→ **ASSIGNMENT**:
Below, find the line containing "Click transaction link in JST/USDT row"; from there to the final line, print every line exactly and skip the pictures.
[RECORDS PROVIDED Boundary: Start]
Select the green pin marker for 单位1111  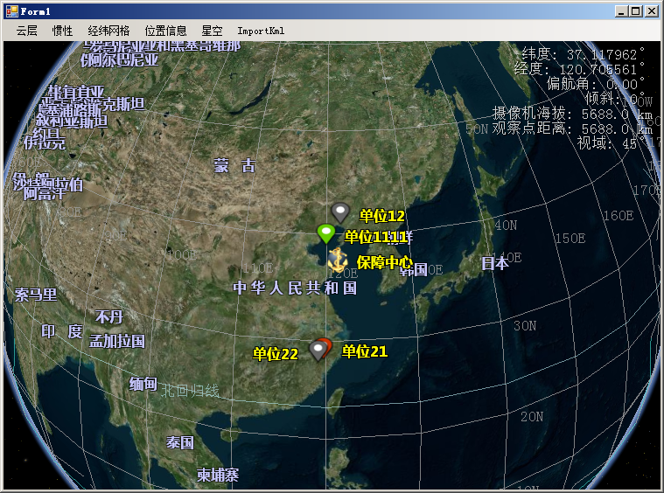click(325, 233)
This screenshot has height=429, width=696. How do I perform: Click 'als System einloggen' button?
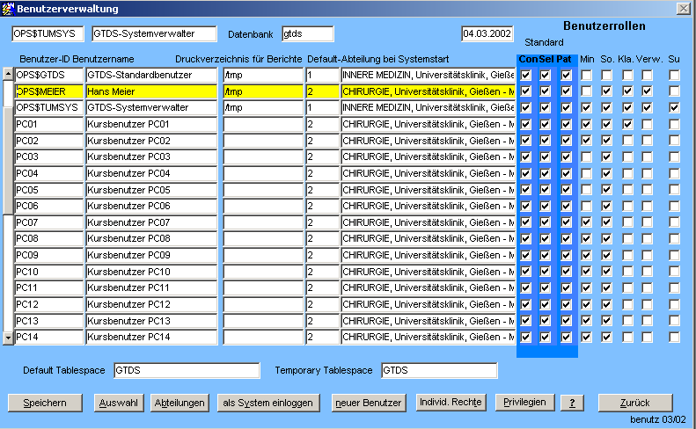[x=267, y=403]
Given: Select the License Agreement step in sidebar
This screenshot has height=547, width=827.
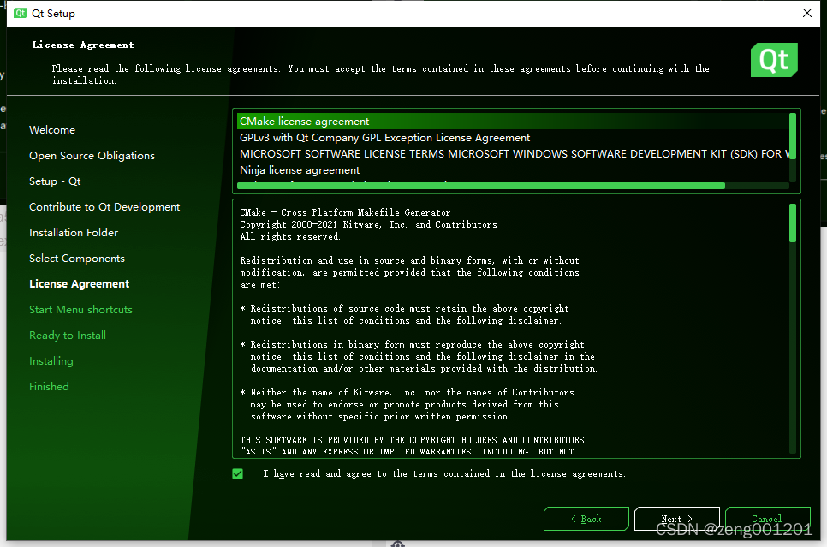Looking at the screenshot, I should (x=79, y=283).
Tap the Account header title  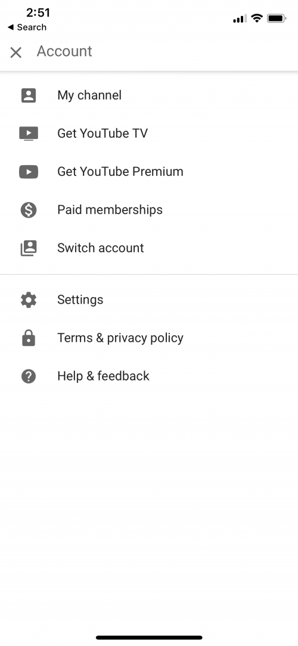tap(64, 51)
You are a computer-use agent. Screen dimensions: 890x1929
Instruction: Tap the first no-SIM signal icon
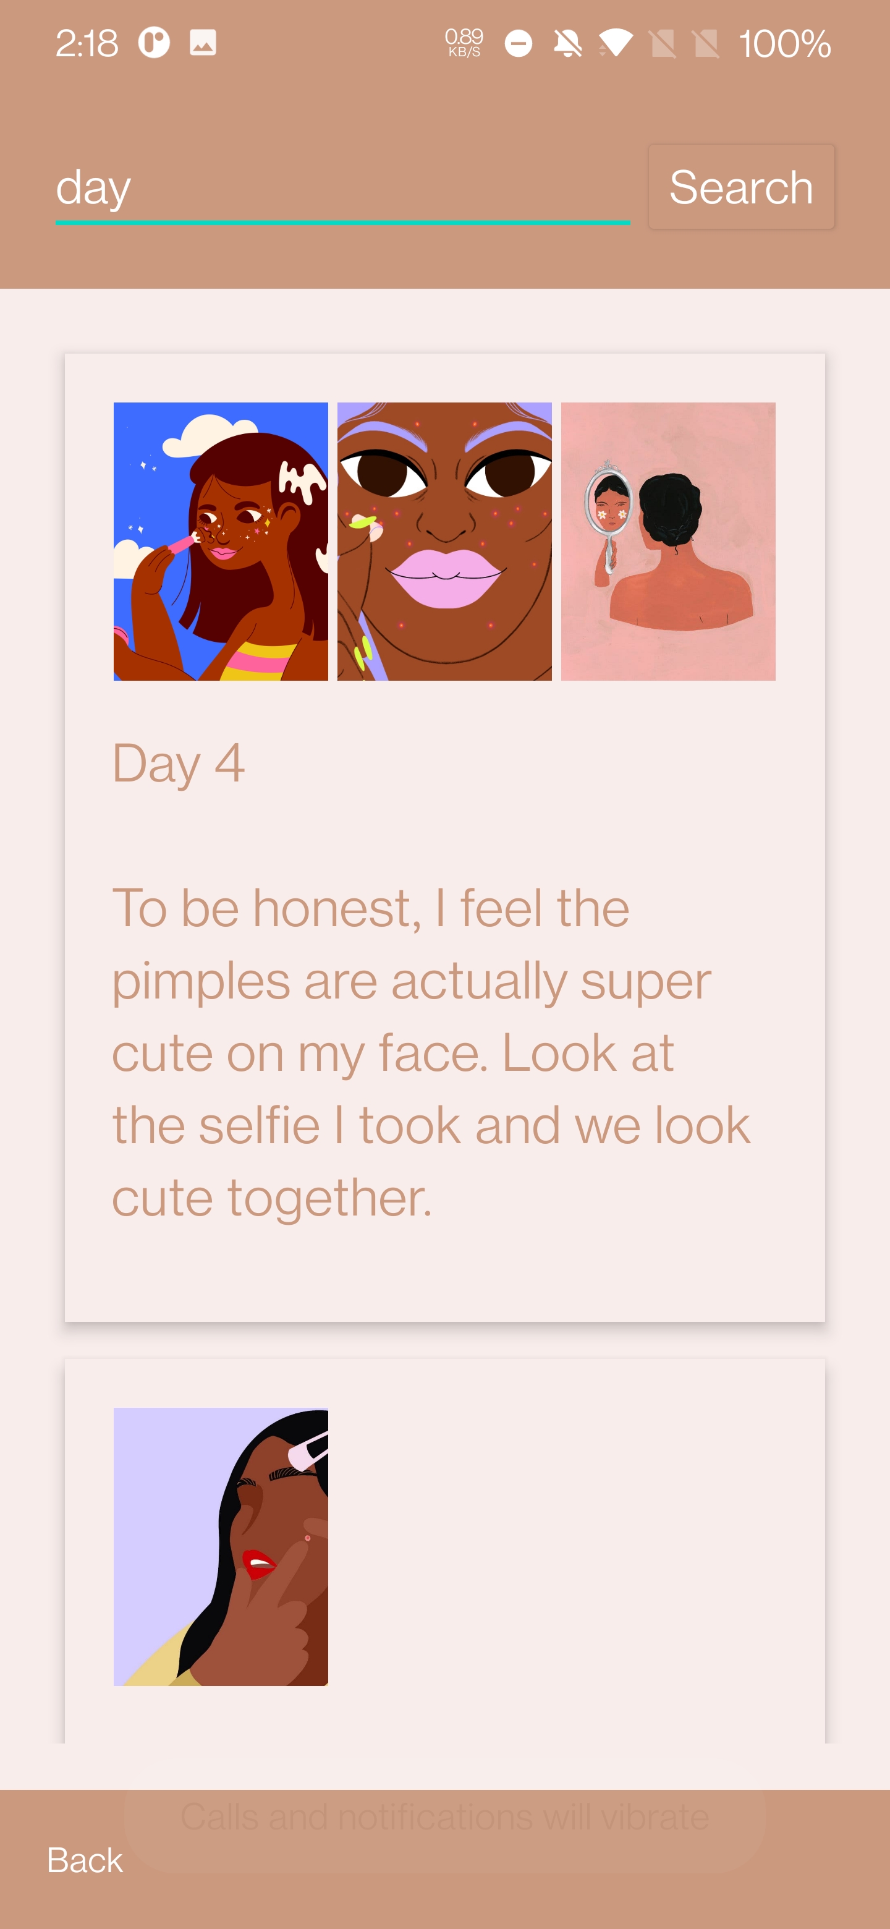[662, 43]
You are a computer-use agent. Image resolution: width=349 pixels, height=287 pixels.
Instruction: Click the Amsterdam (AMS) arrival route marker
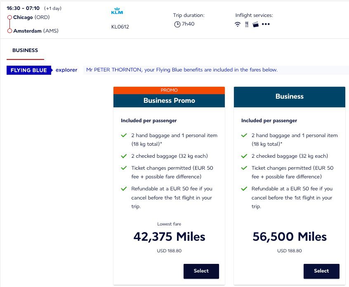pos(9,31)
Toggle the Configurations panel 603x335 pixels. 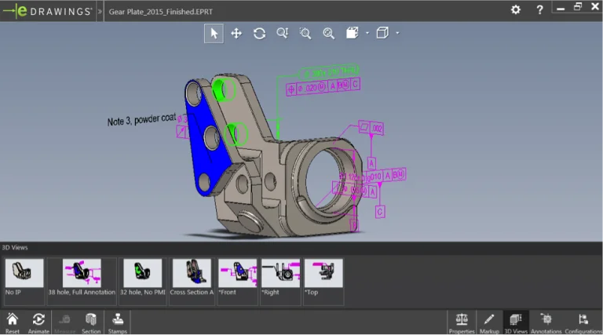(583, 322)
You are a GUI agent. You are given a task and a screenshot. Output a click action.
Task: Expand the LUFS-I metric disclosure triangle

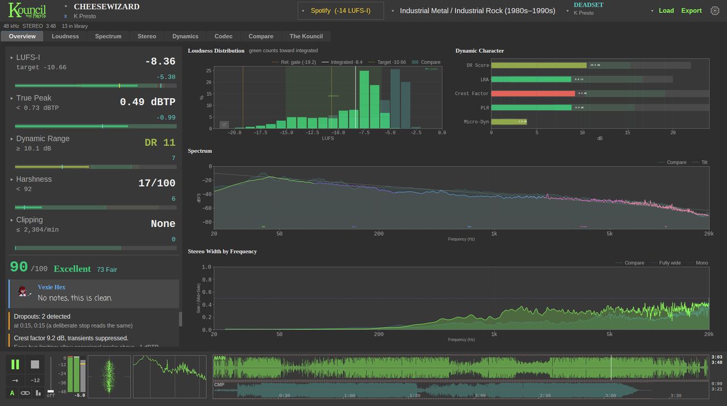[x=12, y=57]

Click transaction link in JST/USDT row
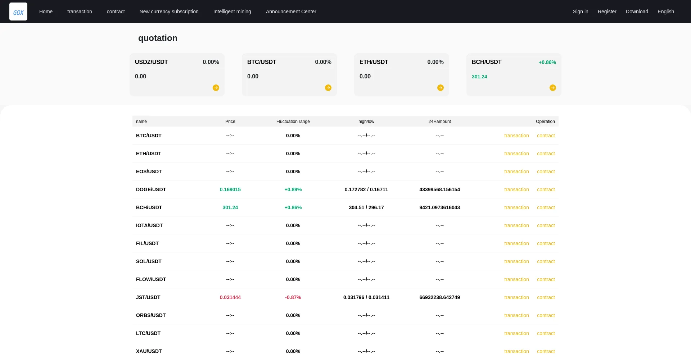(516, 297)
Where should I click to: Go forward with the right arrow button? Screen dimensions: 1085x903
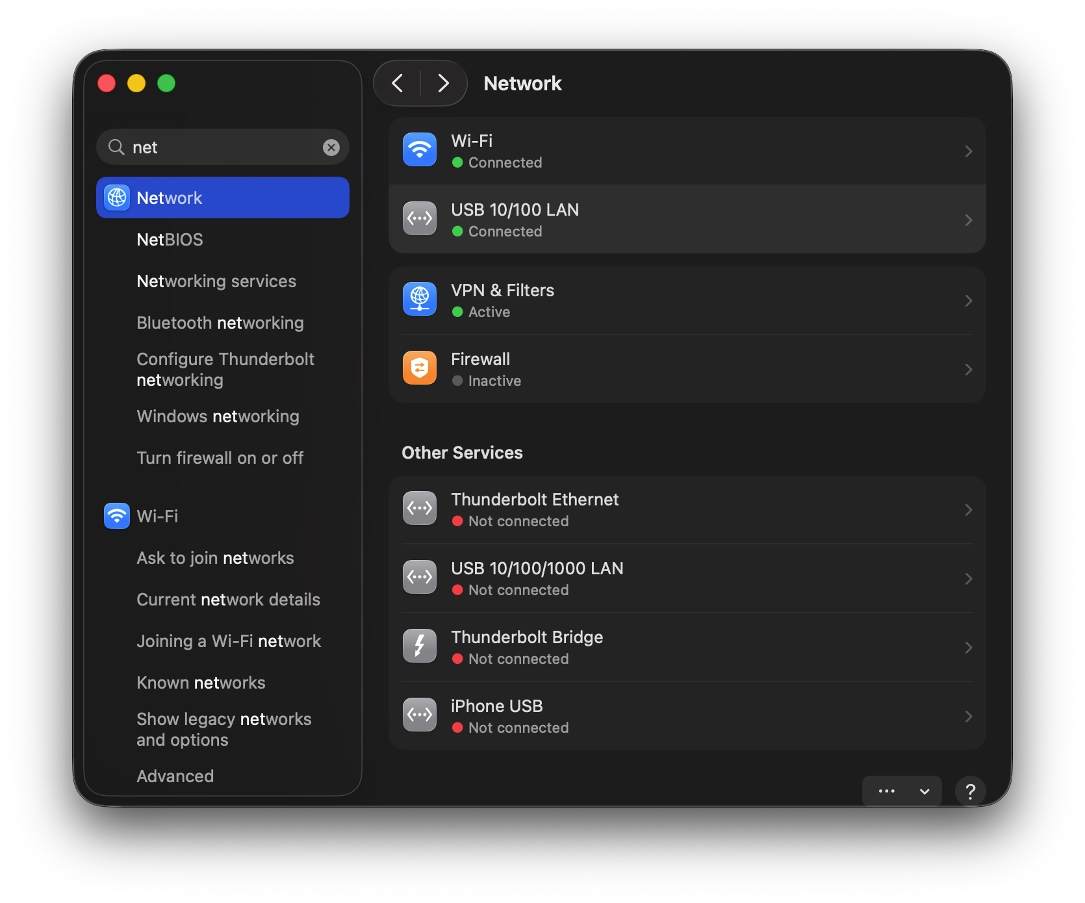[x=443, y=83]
[RECORDS PROVIDED Boundary: End]
→ **EXERCISE RESULT**:
Click transaction link in JST/USDT row
(516, 297)
Where should I click to: Go forward with the right arrow button? Screen dimensions: 1085x903
[x=443, y=83]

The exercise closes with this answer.